Texto de apoio:
########################################

Proponho que alguém aceite fazer diferente do que realmente faz. Neste sentido, recomendo que reflita o quanto critica as ações dos outros sem agir muito diferente dos criticados; que critique as corrupções parlamentares, as ludibriações governistas, as improbidades das governanças municipais, ao mesmo tempo em que deixa de votar nestes mesmos parlamentares e governantes.
Ainda no caminho destas proposituras, proponho que surja alguém que vá além do discurso mesmista da indignação com a desagregação da família, a violência doméstica, os descuidos e omissões dos pais para com os filhos. E que, por isso mesmo, se preocupe mais com sua família do que com a dos outros, saiba ouvir e ponderar antes de partir para as agressões e xingamentos, procure saber o que os seus filhos andam fazendo e em qual companhia.
Verdade é que falta alguém que verdadeiramente saiba amar bem mais do que a palavra expressada sobre o amor. Quem é capaz de não confundir o amor relacional com o desejo carnal; de, com o coração verdadeiramente tomado do mais puro sentimento, levar diante do outro um poema na boca e dizê-lo baixinho perto da face, diante do lábio; de ter coragem para dizer que no momento só pode oferecer uma flor, mas quando puder presenteará com uma concha de mar enfeitada de onda?
Falta alguém, quem vem? Quem vem levantar da cadeira para dar o lugar ao idoso, à grávida, ao enfermo? Quem vem com o copo plástico na mão, o papel do picolé, o copinho do sorvete, a ponta apagada do cigarro, o embrulho do bagulho que acabou de comer, em direção à lixeira? Quem vem para ajudar ao idoso atravessar a faixa de pedestre, para ensinar sem enganações onde fica uma rua ou um local, e até para olhar para o próximo que passa sem ser com arrogância e frieza?

########################################

Exercício escrito 1:
Responda, de acordo com o texto de apoio:
(a) Com o que não se deve confundir o amor relacional?
(b) O que a pessoa diz que pode oferecer no momento?
(c) Para quem alguém deve levantar da cadeira e dar o lugar?
Exercício escrito 2:
Liste todos os objetos que, segundo o texto de apoio, alguém leva na mão em direção à lixeira.
Exercício escrito 3:
Repita sem alterações o trecho do texto de apoio que vai de "Ainda no caminho" até "em qual companhia.".
Responda com base apenas no texto de apoio.

########################################

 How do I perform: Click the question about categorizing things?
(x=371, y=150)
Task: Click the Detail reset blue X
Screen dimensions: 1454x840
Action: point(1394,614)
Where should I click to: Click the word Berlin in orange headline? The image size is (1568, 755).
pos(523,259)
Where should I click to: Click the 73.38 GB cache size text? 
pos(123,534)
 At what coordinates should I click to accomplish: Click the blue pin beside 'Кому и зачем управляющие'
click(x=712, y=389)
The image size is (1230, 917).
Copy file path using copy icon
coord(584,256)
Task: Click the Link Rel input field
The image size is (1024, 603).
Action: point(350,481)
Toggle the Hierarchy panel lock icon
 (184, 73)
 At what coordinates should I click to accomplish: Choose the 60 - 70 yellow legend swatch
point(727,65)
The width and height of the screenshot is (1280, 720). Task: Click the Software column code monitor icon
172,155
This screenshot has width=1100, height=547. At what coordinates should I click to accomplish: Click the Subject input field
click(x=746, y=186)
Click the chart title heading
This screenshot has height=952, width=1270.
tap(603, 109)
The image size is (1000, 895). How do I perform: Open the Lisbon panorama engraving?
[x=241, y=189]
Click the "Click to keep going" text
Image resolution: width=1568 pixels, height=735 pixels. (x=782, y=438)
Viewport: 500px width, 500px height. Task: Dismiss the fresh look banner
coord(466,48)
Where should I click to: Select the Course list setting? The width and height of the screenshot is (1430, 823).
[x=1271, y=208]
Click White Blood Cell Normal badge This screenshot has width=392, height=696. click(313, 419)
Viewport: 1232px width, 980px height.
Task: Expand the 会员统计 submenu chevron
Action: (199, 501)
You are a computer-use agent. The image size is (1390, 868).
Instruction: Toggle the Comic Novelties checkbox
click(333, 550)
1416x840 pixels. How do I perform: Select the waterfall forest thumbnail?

########################################

Resposta correta 1:
(a) Com o desejo carnal.
(b) Uma flor.
(c) Para o idoso, a grávida e o enfermo.

Resposta correta 2:
- o copo plástico
- o papel do picolé
- o copinho do sorvete
- a ponta apagada do cigarro
- o embrulho do bagulho que acabou de comer

Resposta correta 3:
Ainda no caminho destas proposituras, proponho que surja alguém que vá além do discurso mesmista da indignação com a desagregação da família, a violência doméstica, os descuidos e omissões dos pais para com os filhos. E que, por isso mesmo, se preocupe mais com sua família do que com a dos outros, saiba ouvir e ponderar antes de partir para as agressões e xingamentos, procure saber o que os seus filhos andam fazendo e em qual companhia.